## [TEXTO PARA LER]

Em contraciclo e já não podendo invocar desconhecimento sobre a gravidade do Convid e a emergência da questão de saúde pública, Nuno Lobo, Presidente da Associação de Futebol de Lisboa, manifestou-se contra o cancelamento dos campeonatos das equipas de formação, tal como fora decidido pela Federação Portuguesa de Futebol. Segundo mesmo, a vir a existir tal cancelamento, este deverá atender aos “interesses desportivos” e aos “interesses financeiros” dos clubes da capital. Pelos vistos, para a Associação de Futebol de Lisboa, os ditos interesses económicos devem prevalecer sobre a saúde de crianças e adolescentes.
Se em todas as crises há sinais de esperança, muitas delas, também servem para a verdadeira natureza de cada um se demonstrar. E a verdade é que, diga-se o que se disser, mesmo a dita esperança floresce melhor quando vemos a realidade como ela é. Ainda que não gostemos dela. Direi até que principalmente nestas ocasiões porque, como escreveu um dia Nietzsche, é preciso o caos para se gerar uma estrela.
Que a estas trevas se suceda a luz e que até lá o caminho seja trilhado com respeito pela dignidade e saúde de todos, incluindo os jovens desportistas. De novo, mais não se exige mas menos não se aceita.
A autora escreve de acordo com a antiga ortografia.

## [OBJETIVO INDICADO 1]
Converta uma parte da listagem numa tabela Markdown com as colunas "Nº" e "Linha", sem as linhas em branco. Comece na linha da listagem que contém "Where should I click to: Open the Automatic" e pare depois da que contém "pyautogui.click(x=261, y=331)".

## [ENTRADAS DE DADOS]
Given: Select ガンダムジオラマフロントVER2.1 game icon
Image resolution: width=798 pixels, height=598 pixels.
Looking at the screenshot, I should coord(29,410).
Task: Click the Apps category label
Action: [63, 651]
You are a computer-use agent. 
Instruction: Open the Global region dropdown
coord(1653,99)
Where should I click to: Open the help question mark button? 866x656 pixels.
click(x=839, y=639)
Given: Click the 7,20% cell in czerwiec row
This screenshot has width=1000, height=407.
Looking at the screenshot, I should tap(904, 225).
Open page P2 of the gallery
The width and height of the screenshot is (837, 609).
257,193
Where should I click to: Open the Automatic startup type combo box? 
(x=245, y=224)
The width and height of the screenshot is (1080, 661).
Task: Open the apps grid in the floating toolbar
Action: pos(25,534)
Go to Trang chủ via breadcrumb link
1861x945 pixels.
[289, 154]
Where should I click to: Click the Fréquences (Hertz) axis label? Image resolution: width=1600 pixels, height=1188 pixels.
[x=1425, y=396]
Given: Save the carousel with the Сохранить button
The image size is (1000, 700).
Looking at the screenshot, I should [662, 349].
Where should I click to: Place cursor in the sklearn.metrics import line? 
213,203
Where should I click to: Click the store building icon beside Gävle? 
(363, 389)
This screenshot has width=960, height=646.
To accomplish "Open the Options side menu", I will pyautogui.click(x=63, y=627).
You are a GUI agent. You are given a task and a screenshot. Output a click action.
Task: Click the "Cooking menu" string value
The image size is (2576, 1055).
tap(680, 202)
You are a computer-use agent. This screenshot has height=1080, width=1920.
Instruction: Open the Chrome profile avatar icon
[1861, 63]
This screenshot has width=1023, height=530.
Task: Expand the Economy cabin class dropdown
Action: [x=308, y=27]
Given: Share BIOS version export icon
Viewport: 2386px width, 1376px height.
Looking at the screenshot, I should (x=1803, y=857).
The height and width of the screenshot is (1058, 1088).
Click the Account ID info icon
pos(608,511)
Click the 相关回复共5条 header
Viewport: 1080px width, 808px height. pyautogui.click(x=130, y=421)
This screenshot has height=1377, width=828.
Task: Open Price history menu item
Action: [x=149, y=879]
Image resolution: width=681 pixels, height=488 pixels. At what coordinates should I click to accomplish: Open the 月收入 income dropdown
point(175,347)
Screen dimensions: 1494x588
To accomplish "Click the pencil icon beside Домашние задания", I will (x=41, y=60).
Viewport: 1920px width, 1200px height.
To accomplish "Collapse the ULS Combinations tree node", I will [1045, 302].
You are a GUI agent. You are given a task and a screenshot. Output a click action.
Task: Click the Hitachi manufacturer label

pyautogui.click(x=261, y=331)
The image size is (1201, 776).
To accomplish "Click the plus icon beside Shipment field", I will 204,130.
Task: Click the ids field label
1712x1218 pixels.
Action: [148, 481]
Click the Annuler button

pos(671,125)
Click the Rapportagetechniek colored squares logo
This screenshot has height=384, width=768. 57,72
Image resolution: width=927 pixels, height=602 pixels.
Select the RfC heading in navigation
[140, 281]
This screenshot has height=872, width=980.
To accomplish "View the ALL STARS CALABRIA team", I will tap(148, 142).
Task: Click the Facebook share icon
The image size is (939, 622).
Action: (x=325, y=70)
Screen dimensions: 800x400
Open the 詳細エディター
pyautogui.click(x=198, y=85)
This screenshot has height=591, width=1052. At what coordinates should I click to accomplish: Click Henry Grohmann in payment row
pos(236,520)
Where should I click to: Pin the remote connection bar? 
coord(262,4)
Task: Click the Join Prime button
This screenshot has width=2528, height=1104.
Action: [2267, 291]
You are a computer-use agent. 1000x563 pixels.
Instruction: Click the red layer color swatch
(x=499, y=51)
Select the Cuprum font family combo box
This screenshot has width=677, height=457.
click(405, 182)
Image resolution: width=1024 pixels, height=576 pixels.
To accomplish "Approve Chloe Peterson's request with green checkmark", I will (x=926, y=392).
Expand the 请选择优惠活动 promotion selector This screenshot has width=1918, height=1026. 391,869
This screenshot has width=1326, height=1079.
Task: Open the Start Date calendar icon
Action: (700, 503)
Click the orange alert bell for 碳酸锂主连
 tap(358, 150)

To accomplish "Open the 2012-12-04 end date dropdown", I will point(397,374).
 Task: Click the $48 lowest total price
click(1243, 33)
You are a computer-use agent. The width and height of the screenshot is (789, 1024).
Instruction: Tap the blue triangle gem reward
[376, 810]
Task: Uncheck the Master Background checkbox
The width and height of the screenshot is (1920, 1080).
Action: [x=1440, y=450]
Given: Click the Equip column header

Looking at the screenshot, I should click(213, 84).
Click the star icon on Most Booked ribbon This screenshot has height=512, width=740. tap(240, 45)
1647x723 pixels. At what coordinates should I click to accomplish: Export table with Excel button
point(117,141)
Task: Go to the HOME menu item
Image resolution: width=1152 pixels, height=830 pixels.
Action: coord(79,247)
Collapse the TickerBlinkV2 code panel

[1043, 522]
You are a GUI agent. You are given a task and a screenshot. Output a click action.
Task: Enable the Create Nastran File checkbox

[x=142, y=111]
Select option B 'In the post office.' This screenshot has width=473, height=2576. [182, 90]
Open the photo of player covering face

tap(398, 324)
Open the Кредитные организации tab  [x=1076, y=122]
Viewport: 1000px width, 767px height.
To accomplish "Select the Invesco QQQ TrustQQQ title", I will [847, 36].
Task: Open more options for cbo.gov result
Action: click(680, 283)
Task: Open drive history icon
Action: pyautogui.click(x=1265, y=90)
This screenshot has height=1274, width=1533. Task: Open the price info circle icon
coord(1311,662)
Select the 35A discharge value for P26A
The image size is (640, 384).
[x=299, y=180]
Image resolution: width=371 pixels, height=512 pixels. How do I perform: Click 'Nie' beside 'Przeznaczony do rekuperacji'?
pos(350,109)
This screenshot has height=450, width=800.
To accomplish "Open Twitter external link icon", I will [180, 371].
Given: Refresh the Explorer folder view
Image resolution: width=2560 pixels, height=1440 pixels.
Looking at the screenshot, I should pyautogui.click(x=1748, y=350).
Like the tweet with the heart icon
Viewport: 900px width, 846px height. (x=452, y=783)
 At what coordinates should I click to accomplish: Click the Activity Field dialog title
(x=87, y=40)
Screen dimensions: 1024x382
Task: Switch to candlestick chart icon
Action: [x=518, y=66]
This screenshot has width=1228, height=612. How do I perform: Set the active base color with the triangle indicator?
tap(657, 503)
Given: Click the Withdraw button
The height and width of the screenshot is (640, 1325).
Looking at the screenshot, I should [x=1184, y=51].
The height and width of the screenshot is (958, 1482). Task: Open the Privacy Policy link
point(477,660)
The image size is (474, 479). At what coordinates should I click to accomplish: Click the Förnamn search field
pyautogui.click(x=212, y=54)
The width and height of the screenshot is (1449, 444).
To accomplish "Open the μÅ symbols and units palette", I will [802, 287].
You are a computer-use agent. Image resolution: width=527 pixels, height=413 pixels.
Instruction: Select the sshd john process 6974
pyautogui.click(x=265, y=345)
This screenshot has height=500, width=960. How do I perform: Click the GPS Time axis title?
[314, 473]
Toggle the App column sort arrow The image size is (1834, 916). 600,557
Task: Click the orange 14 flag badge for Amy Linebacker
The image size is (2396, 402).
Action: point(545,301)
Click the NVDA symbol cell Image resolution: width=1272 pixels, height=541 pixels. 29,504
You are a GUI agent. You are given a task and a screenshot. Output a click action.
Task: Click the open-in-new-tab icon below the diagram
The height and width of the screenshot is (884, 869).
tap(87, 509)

## [OBJETIVO INDICADO 2]
Copie, sem qualquer alteração, a passagem do texto que começa nas palavras "Se em todas" e termina depois das palavras "não se aceita.".

## [RESPOSTA ESCRITA 1]
| Nº | Linha |
|---|---|
| 1 | Where should I click to: Open the Automatic startup type combo box?  |
| 2 | (x=245, y=224) |
| 3 | The width and height of the screenshot is (1080, 661). |
| 4 | Task: Open the apps grid in the floating toolbar |
| 5 | Action: pos(25,534) |
| 6 | Go to Trang chủ via breadcrumb link |
| 7 | 1861x945 pixels. |
| 8 | [289, 154] |
| 9 | Where should I click to: Click the Fréquences (Hertz) axis label? Image resolution: width=1600 pixels, height=1188 pixels. |
| 10 | [x=1425, y=396] |
| 11 | Given: Save the carousel with the Сохранить button |
| 12 | The image size is (1000, 700). |
| 13 | Looking at the screenshot, I should [662, 349]. |
| 14 | Where should I click to: Place cursor in the sklearn.metrics import line?  |
| 15 | 213,203 |
| 16 | Where should I click to: Click the store building icon beside Gävle?  |
| 17 | (363, 389) |
| 18 | This screenshot has width=960, height=646. |
| 19 | To accomplish "Open the Options side menu", I will pyautogui.click(x=63, y=627). |
| 20 | You are a GUI agent. You are given a task and a screenshot. Output a click action. |
| 21 | Task: Click the "Cooking menu" string value |
| 22 | The image size is (2576, 1055). |
| 23 | tap(680, 202) |
| 24 | You are a computer-use agent. This screenshot has height=1080, width=1920. |
| 25 | Instruction: Open the Chrome profile avatar icon |
| 26 | [1861, 63] |
| 27 | This screenshot has width=1023, height=530. |
| 28 | Task: Expand the Economy cabin class dropdown |
| 29 | Action: [x=308, y=27] |
| 30 | Given: Share BIOS version export icon |
| 31 | Viewport: 2386px width, 1376px height. |
| 32 | Looking at the screenshot, I should (x=1803, y=857). |
| 33 | The height and width of the screenshot is (1058, 1088). |
| 34 | Click the Account ID info icon |
| 35 | pos(608,511) |
| 36 | Click the 相关回复共5条 header |
| 37 | Viewport: 1080px width, 808px height. pyautogui.click(x=130, y=421) |
| 38 | This screenshot has height=1377, width=828. |
| 39 | Task: Open Price history menu item |
| 40 | Action: [x=149, y=879] |
| 41 | Image resolution: width=681 pixels, height=488 pixels. At what coordinates should I click to accomplish: Open the 月收入 income dropdown |
| 42 | point(175,347) |
| 43 | Screen dimensions: 1494x588 |
| 44 | To accomplish "Click the pencil icon beside Домашние задания", I will (x=41, y=60). |
| 45 | Viewport: 1920px width, 1200px height. |
| 46 | To accomplish "Collapse the ULS Combinations tree node", I will [1045, 302]. |
| 47 | You are a GUI agent. You are given a task and a screenshot. Output a click action. |
| 48 | Task: Click the Hitachi manufacturer label |
| 49 | pyautogui.click(x=261, y=331) |

## [RESPOSTA ESCRITA 2]
Se em todas as crises há sinais de esperança, muitas delas, também servem para a verdadeira natureza de cada um se demonstrar. E a verdade é que, diga-se o que se disser, mesmo a dita esperança floresce melhor quando vemos a realidade como ela é. Ainda que não gostemos dela. Direi até que principalmente nestas ocasiões porque, como escreveu um dia Nietzsche, é preciso o caos para se gerar uma estrela.
Que a estas trevas se suceda a luz e que até lá o caminho seja trilhado com respeito pela dignidade e saúde de todos, incluindo os jovens desportistas. De novo, mais não se exige mas menos não se aceita.